Mnemosyne vs Letta (MemGPT)
An honest, technical comparison for users running memory systems locally with Hermes Agent and OpenClaw.
Last updated: 2026-05-13 · Mnemosyne v2.8.0
TL;DR: Letta is a research-grade agent framework with OS-inspired virtual context management, self-editing memory, and a 42-table PostgreSQL schema. Mnemosyne is a lightweight memory layer with 3 SQLite tables, in-process operation, and near-zero infrastructure. Letta is what you deploy when context windows are the bottleneck; Mnemosyne is what you use when you want memory that just works without standing up a database cluster.
Architecture
| Dimension | Mnemosyne | Letta Self-Hosted |
|---|---|---|
| Process model | In-process Python library | Separate Docker containers (Letta server + PostgreSQL + pgvector) |
| IPC overhead | Zero (direct function calls) | REST API + JSON serialization to Letta server |
| Database | SQLite (single file, WAL mode) | PostgreSQL + pgvector (42-table schema, Alembic migrations) |
| Embedding model | fastembed ONNX -- BAAI/bge-small-en-v1.5 (~67MB) | Configurable -- OpenAI, HuggingFace, or local embedding endpoints |
| Vector search | sqlite-vec (int8/bit/float32) or numpy fallback | pgvector HNSW (mature, optimized) |
| Cold start | Instant (if models cached locally) | ~10–30s (Docker container boot + PostgreSQL init + agent creation) |
| Runtime memory | ~10–20MB per session (SQLite + ONNX) | ~200–500MB (PostgreSQL pool + Letta server + agent runtime) |
| Stars / community | New (v2.8.0) | ~21.8K GitHub stars, active research community |
| Pricing | Free (MIT) | OSS free (Letta Code), Cloud API $20–$750/mo + usage |
Memory Model
Mnemosyne: BEAM (Bilevel Episodic-Associative Memory)
Three SQLite tables:
| Tier | Purpose | Behavior |
|---|---|---|
| Working memory | Hot, recent context | Auto-injected into prompts. TTL-based eviction (default 24h). Max 10,000 items. FTS5 indexed. |
| Episodic memory | Long-term consolidated storage | Populated by sleep() consolidation. Hybrid vector + FTS5 search. |
| Scratchpad | Temporary agent workspace | Not searchable, not consolidated. Cleared explicitly. Max 1,000 items. |
Additional: TripleStore -- temporal knowledge graph with valid_from/valid_until for point-in-time queries.

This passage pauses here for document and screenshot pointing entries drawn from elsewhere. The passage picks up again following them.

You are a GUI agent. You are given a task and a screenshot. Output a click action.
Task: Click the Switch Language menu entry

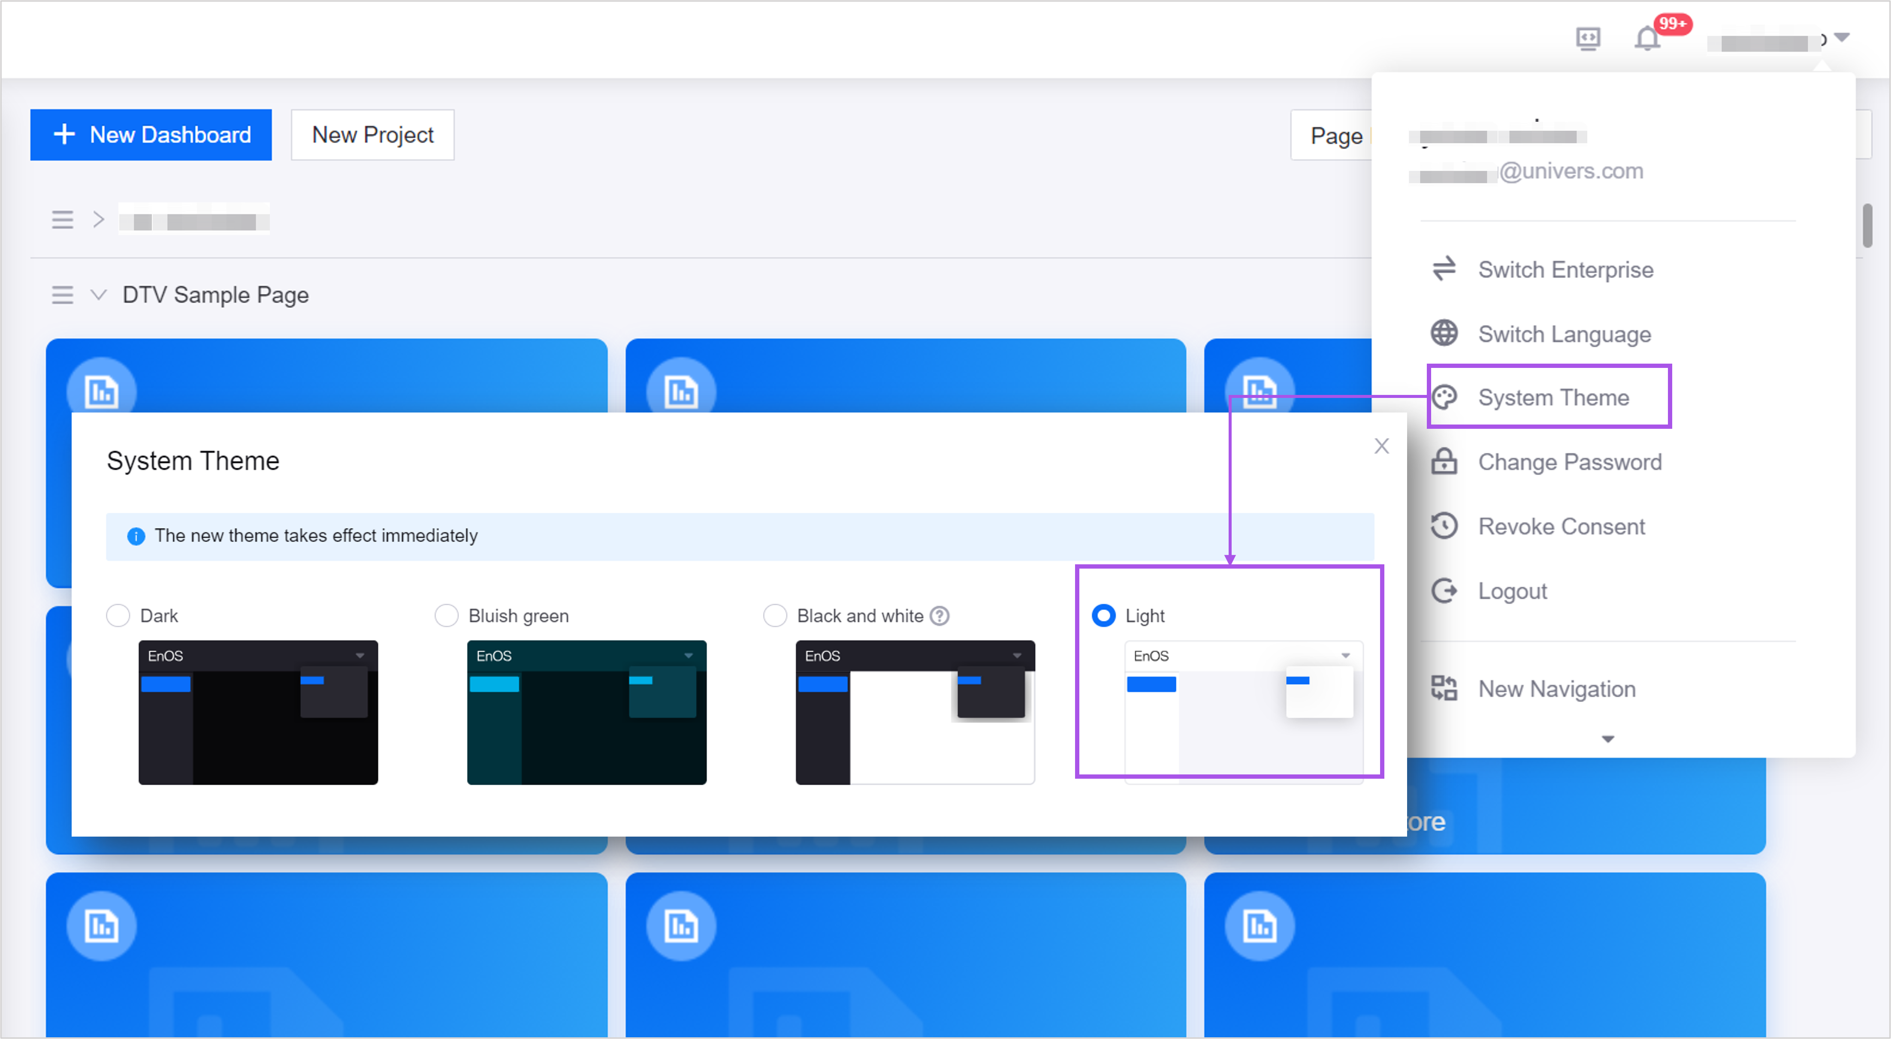[1564, 334]
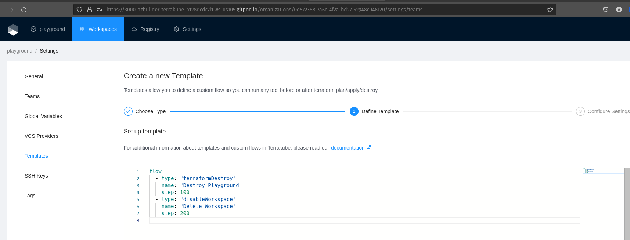
Task: Switch to the Workspaces tab
Action: (98, 29)
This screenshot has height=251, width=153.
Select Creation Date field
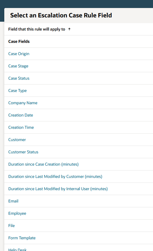tap(21, 115)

Core operations: remember(), recall(), sleep() -- intentionally simple.
Letta: OS-Inspired Virtual Context Management
Letta models an agent's memory like an operating system, with two distinct tiers and active context paging:
| Tier | Letta name | OS analogy | Behavior |
|---|---|---|---|
| Main context | Core memory | RAM | Fixed-size block injected into every LLM call. Agent self-edits via core_memory_append and core_memory_replace. Limited to the model's context window. |
| External context | Archival memory | Disk | Unlimited long-term storage. Agent searches via archival_memory_insert and archival_memory_search. Text + embedding pairs stored in pgvector. |
| Context paging | MemGPT paging | Virtual memory | When context fills up, Letta autonomously pages data between core and archival memory. The agent decides what to evict, what to keep, and when to fetch from "disk." |
Core operations: core_memory_append, core_memory_replace, archival_memory_insert, archival_memory_search -- the agent itself calls these as tool functions.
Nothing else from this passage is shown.